=== WORK INSTRUCTIONS ===
Copy, with no pictures, the line that contains "Pay for order ENC-2024/001060" and each line after it down to the end of the entries below, exactly.

=== EXERCISE INPUTS ===
- - -

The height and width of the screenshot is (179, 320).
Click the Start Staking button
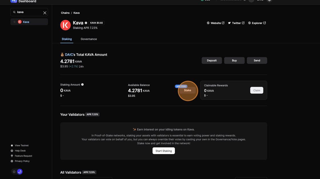pos(163,151)
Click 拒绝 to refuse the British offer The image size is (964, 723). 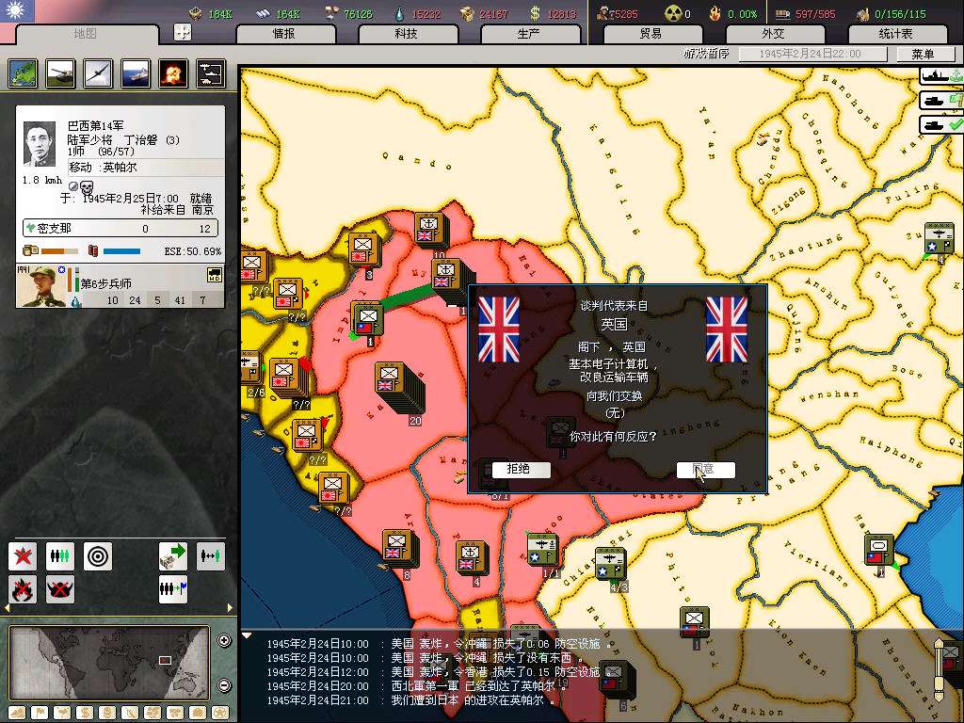pyautogui.click(x=519, y=469)
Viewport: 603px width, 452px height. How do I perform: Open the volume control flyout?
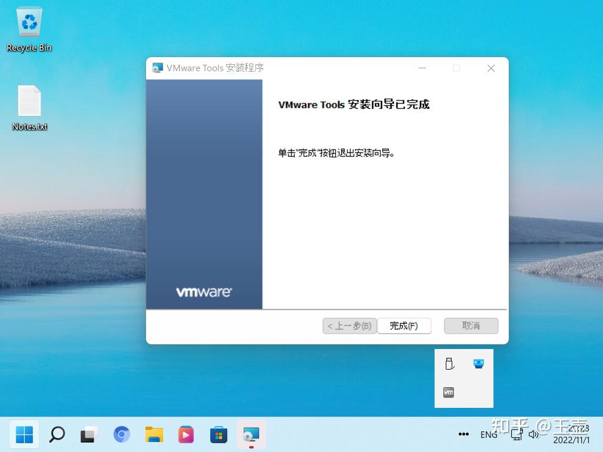534,434
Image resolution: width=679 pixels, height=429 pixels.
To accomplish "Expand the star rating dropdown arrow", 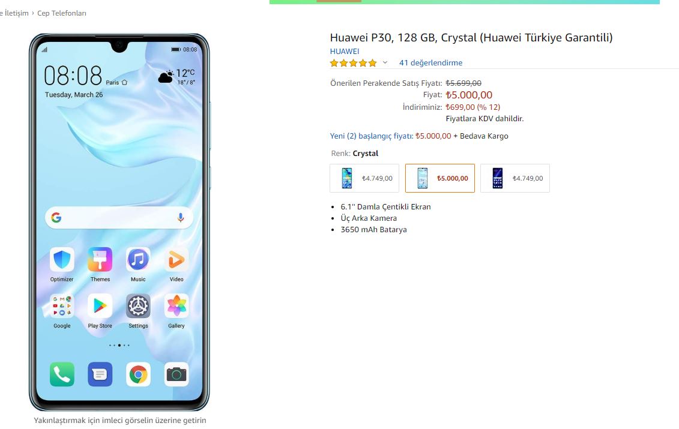I will pos(385,63).
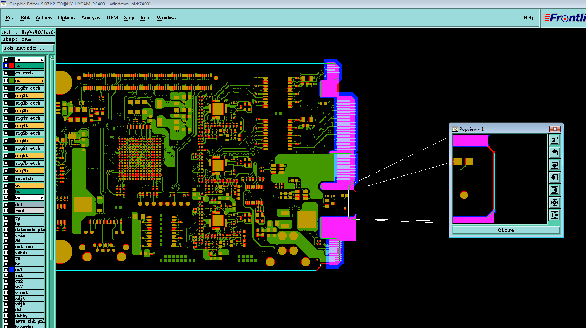Open the Analysis menu
The height and width of the screenshot is (328, 586).
click(91, 18)
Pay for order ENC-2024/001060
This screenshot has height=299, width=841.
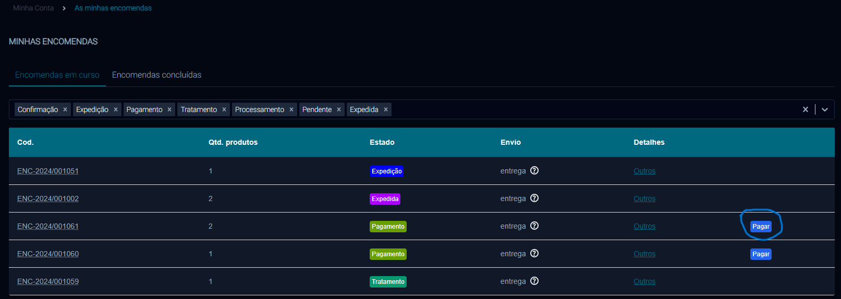point(761,254)
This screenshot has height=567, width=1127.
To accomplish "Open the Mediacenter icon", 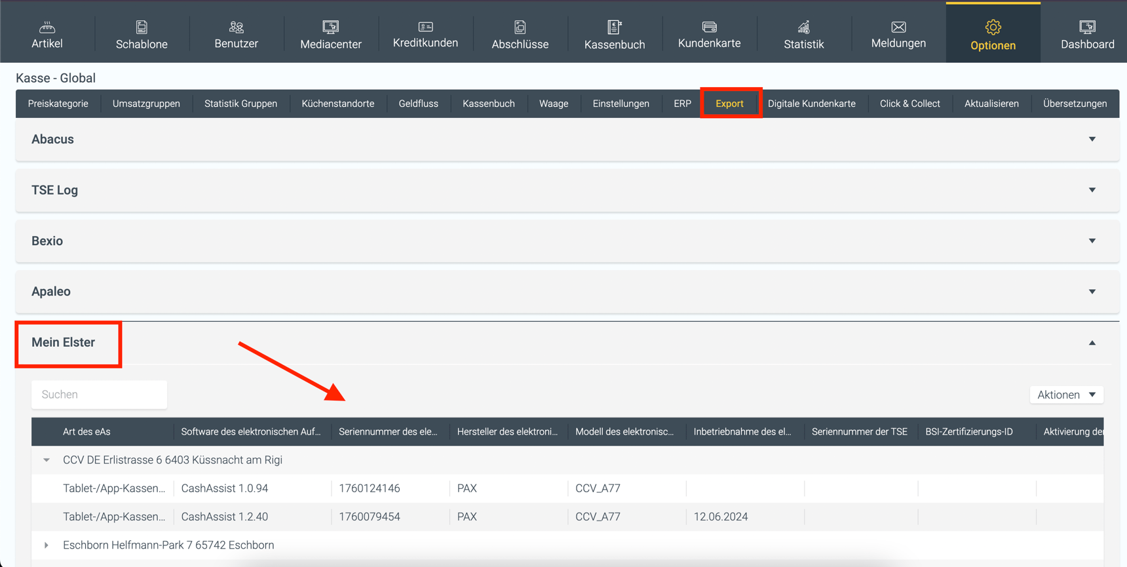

- - -

=== ANSWER TO THIS TASK ===
Pay for order ENC-2024/001060
This screenshot has height=299, width=841.
point(761,254)
This screenshot has height=567, width=1127.
To accomplish "Open the Mediacenter icon", 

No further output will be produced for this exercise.